(untagged)

Extending LINQ to XML

Anton Minko

0.00/5 (No votes)

8 Sep 2013

Set of extension methods to LINQ to XML

Introduction

Linq to XML is a great and neat API. However, having working with it for quite a while, I have several concerns to it. Let’s consider them and then take a look at what we can do to make this API even better.

Using the code

As an example XML we’ll parse this excerpt from Amazon search response:

<Item>
  <ASIN>059035342X</ASIN>
  <SmallImage>
    <URL>http://ecx.images-amazon.com/images/I/51MU5VilKpL._SL75_.jpg</URL>
    <Height Units="pixels">75</Height>
    <Width Units="pixels">51</Width>
  </SmallImage>
  <ItemAttributes>
    <Author>J.K. Rowling</Author>
    <EAN>9780590353427</EAN>
    <ISBN>0439708184</ISBN>
    <ListPrice>
      <Amount>1099</Amount>
      <CurrencyCode>USD</CurrencyCode>
      <FormattedPrice>$10.99</FormattedPrice>
    </ListPrice>
    <PublicationDate>1999-10-01</PublicationDate>
    <Title>Harry Potter and the
Sorcerer's Stone (Book 1)</Title>
  </ItemAttributes>
</Item>

Parsing XML

If I have XElement variable with XML above, I would like to get its properties in the following way:

var title = item.Element("ItemAttributes").Element("Title").Value;
var imageUrl = new Uri(item.Element("SmallImage").Element("URL").Value);
var imageHeight = (int) item.Element("SmallImage").Element("Height");
var publicationDate = (DateTime) item.Element("ItemAttributes").Element("PublicationDate");

The problem here is that almost all nodes in this response are optional. I can assume that some of them, such as Author and Title, will always be specified for any book. Most of the others are really optional. Some books might not have images, others are out of stock and don’t have price, yet another available only for pre-order and don’t have publication date yet. Another problem is that conversion to value types might not go smooth and you’ll get FormatException with a little information about context of the error.
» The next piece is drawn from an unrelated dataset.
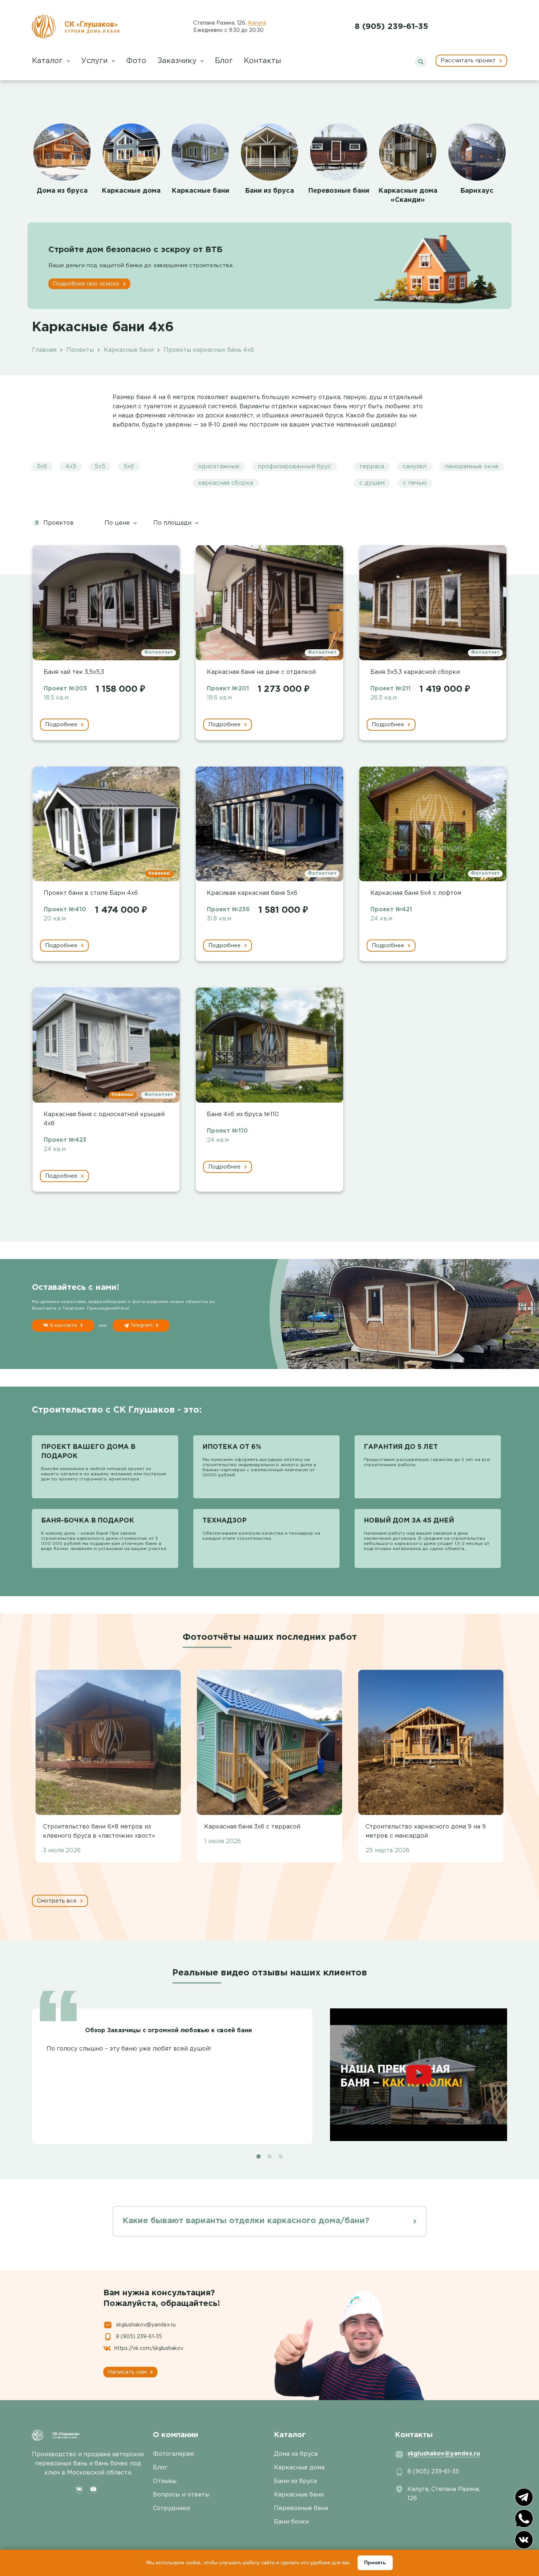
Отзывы (164, 2481)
So real-life defensive code will look like this:

var smallImageElement = item.Element("SmallImage");
if (smallImageElement != null)
{
    var urlElement = smallImageElement.Element("URL");
    if (urlElement != null && Uri.IsWellFormedUriString(urlElement.Value, UriKind.Absolute))
    {
        var imageUrl = new Uri(urlElement.Value);
    }
}

It’s not nice at all. We can hide it into helper method or property. It is likely that this XML will be hidden into DTO type which will be responsible for XML parsing and it will expose properties for every value. Anyway, I would prefer to not write a lot of such ugly code.
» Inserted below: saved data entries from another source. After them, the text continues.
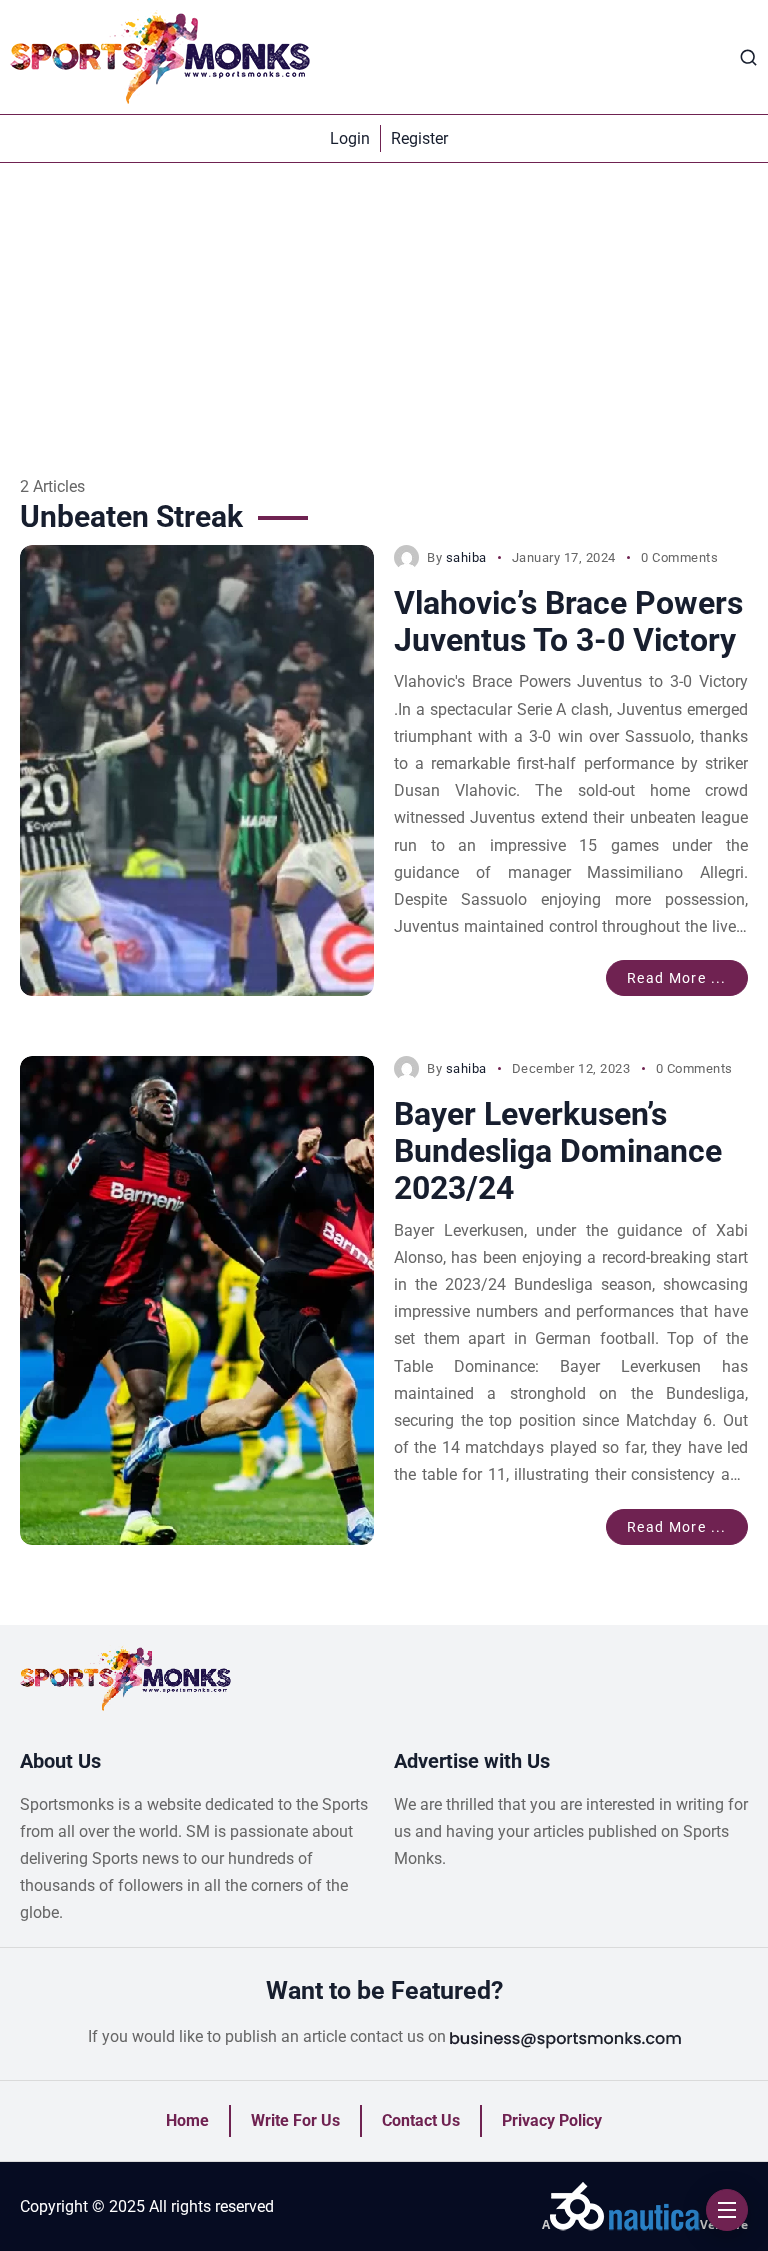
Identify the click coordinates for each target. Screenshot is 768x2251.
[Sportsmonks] (160, 57)
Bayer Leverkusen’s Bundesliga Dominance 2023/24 (558, 1151)
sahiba (466, 557)
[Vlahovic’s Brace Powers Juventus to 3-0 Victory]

I would like to write code that:

Can easily and safely be chained.
Mark elements and attributes as mandatory or optional. If mandatory element is missing, throw meaningful exception, but do not throw exceptions for missing optional nodes.
Get value of specified type. If element is optional, try get value and use some default if value is missing.

Below is re-written code that uses several extension methods:

var title = item.MandatoryElement("ItemAttributes").MandatoryElement("Title").Value;

var imageUrl = item.ElementOrEmpty("SmallImage").ElementOrEmpty("URL").Value(value => 
                  Uri.IsWellFormedUriString(value, UriKind.Absolute) ? new Uri(value) : null);

var imageHeight = item.ElementOrEmpty("SmallImage").ElementOrEmpty("Height").Value<int>(0);

var publicationDate = item.MandatoryElement("ItemAttributes").ElementOrEmpty("PublicationDate").Value<DateTime>();

This code doesn’t require any checks for null or catching NullReferenceException

However, if mandatory element is missing, the MandatoryElement method will throw XmlException with message “The element 'Item' doesn't contain mandatory child element 'ItemAttributes'.”. That is exactly what we want – detect that element we’re expecting to be there is missing. On the other hand, ElementOrEmpty method will newer throw exceptions. If element is missing (e.g. Element method returns null), it will create and return empty element with specified name so chaining can be continued (the NullObject pattern).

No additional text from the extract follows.